Chaque année, la Côte d’Ivoire produit 100.000 tonnes de noix de cola, pour un chiffre d’affaire estimé à plus de 100 milliards de francs CFA, soit 150 millions d'euros.

Pourtant, les acteurs de la filière sont confrontés à d’énormes difficultés, constate Abidjan.net. L’insuffisance des centres de production, le coût élevé des pépinières et le choix des semences sont autant de contraintes que doivent affronter les producteurs.

Cependant, le plus gros obstacle à franchir est sans doute sur «la route de la cola». De la ville d’Anyama (zone de production, en Côte d’Ivoire) à Kumasi (destination de la marchandise, au Ghana) un producteur peut débourser jusqu’à 1.300 euros.

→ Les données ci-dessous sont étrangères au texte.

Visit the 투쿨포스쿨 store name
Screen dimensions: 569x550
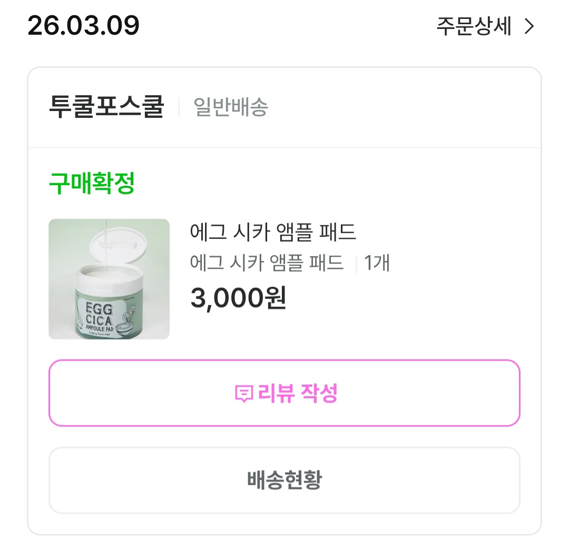coord(106,107)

En théorie pourtant, les taxes douanières ont été supprimées depuis 1999 dans la zone de l’Union économique et monétaire ouest-africaine (Uémoa) dont fait partie la Côte d'Ivoire.

Pour N’Dah Raymond, un agronome ivoirien qui s’intéresse à la question, l’Etat doit préciser le statut des commerçants de la noix de cola:

«Aujourd’hui, on retrouve des plantations de 15 hectares de cola. On ne peut donc plus continuer de parler de culture de cueillette», martèle-t-il.

Une réorganisation nécessaire, d’autant que la cola reste très prisée en Afrique. Quotidiennement consommée, elle est aussi utilisée en cosmétique ou en pharmacie; on lui prête même des vertus aphrodisiaques.